Grafana is an open-source platform for monitoring and observability. Affected versions of Grafana expose multiple API endpoints which do not properly handle user authorization. /teams/:teamId
will allow an authenticated attacker to view unintended data by querying for the specific team ID, /teams/:search
will allow an authenticated attacker to search for teams and see the total number of available teams, including for those teams that the user does not have access to, and /teams/:teamId/members
when editors_can_admin flag is enabled, an authenticated attacker can see unintended data by querying for the specific team ID. Users are advised to upgrade as soon as possible. There are no known workarounds for this issue.
The system’s authorization functionality does not prevent one user from gaining access to another user’s data or record by modifying the key value identifying the data.
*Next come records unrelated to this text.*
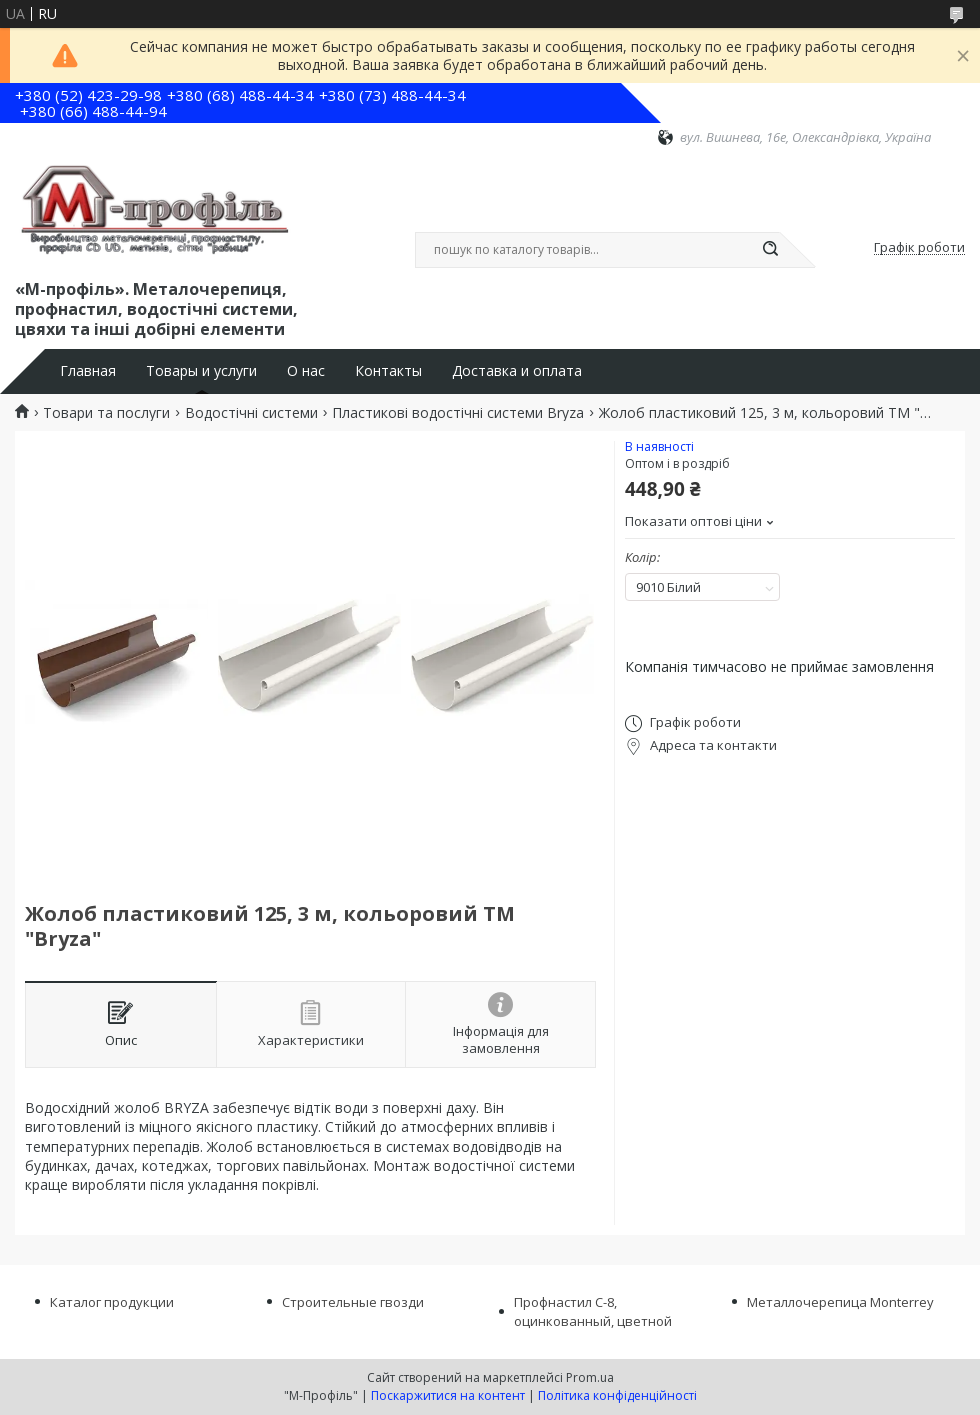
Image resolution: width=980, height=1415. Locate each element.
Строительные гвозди (353, 1302)
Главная (88, 371)
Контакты (388, 371)
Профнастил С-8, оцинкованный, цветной (593, 1311)
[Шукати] (770, 250)
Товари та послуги (106, 413)
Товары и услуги (201, 371)
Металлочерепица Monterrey (840, 1302)
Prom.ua (590, 1377)
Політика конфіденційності (617, 1395)
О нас (306, 371)
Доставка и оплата (517, 371)
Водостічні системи (251, 413)
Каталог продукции (112, 1302)
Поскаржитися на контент (448, 1395)
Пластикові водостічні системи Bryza (458, 413)
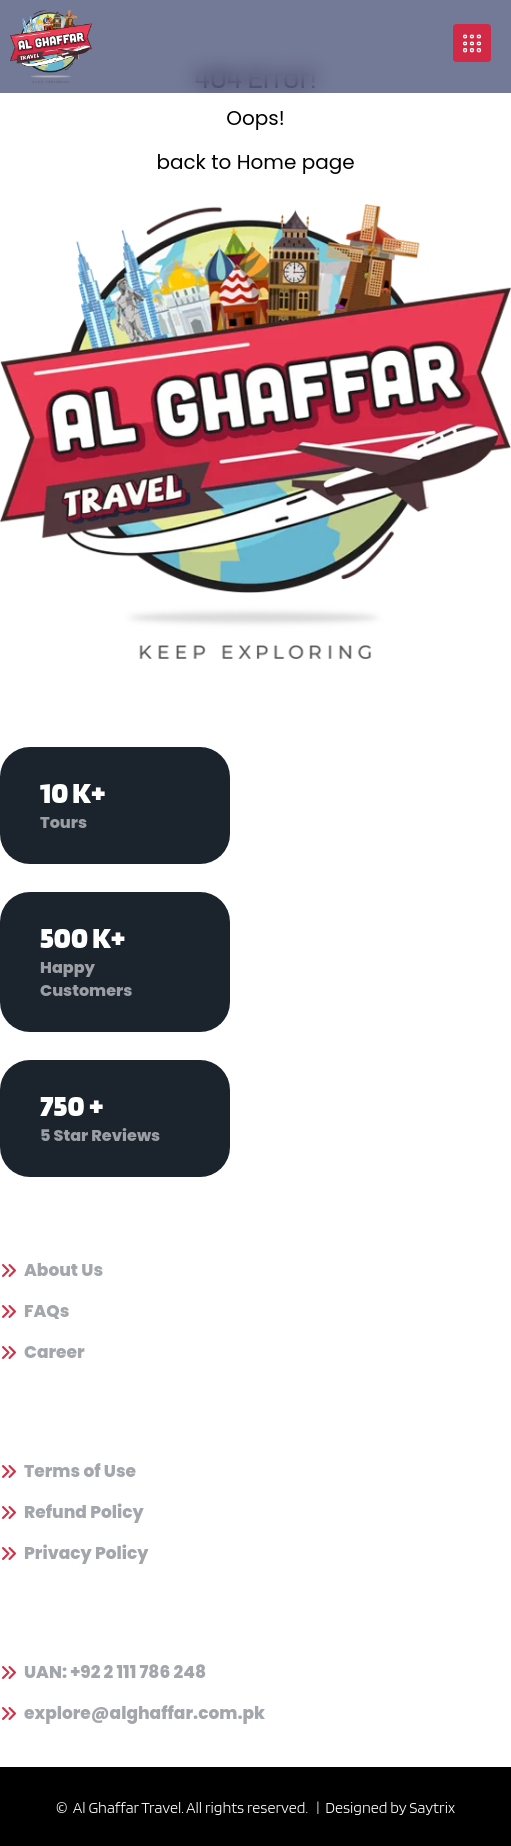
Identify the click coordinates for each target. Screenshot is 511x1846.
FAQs (46, 1311)
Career (54, 1352)
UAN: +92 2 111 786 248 (115, 1672)
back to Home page (255, 162)
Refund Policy (84, 1512)
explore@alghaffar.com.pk (144, 1713)
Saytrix (432, 1807)
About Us (63, 1270)
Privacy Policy (86, 1553)
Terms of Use (80, 1471)
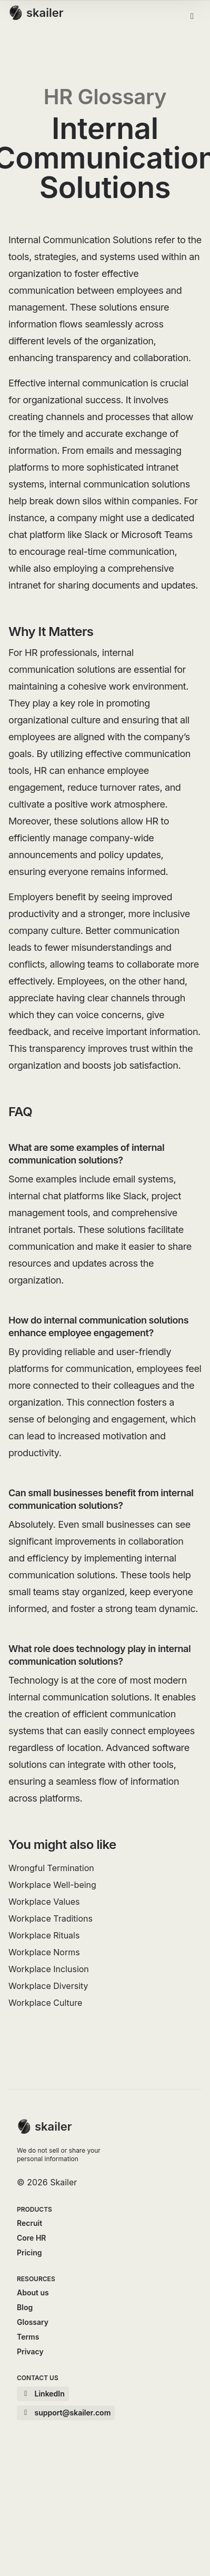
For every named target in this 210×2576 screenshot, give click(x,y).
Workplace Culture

Name | Vendor | Start Version | End Version |
---|---|---|---|
Grafana | Grafana | 5.0.0 (including) | 7.5.15 (excluding) |
Grafana | Grafana | 8.0.0 (including) | 8.3.5 (excluding) |
Grafana | Grafana | 5.0.0-beta1 (including) | 5.0.0-beta1 (including) |
Grafana | Grafana | 5.0.0-beta2 (including) | 5.0.0-beta2 (including) |
Grafana | Grafana | 5.0.0-beta3 (including) | 5.0.0-beta3 (including) |
Grafana | Grafana | 5.0.0-beta4 (including) | 5.0.0-beta4 (including) |
Grafana | Grafana | 5.0.0-beta5 (including) | 5.0.0-beta5 (including) |
Red Hat Enterprise Linux 8 | RedHat | grafana-0:7.5.15-3.el8 | * |
Red Hat Enterprise Linux 9 | RedHat | grafana-0:7.5.15-3.el9 | * |
Retrieval of a user record occurs in the system based on some key value that is under user control. The key would typically identify a user-related record stored in the system and would be used to lookup that record for presentation to the user. It is likely that an attacker would have to be an authenticated user in the system. However, the authorization process would not properly check the data access operation to ensure that the authenticated user performing the operation has sufficient entitlements to perform the requested data access, hence bypassing any other authorization checks present in the system. For example, attackers can look at places where user specific data is retrieved (e.g. search screens) and determine whether the key for the item being looked up is controllable externally. The key may be a hidden field in the HTML form field, might be passed as a URL parameter or as an unencrypted cookie variable, then in each of these cases it will be possible to tamper with the key value. One manifestation of this weakness is when a system uses sequential or otherwise easily-guessable session IDs that would allow one user to easily switch to another user’s session and read/modify their data.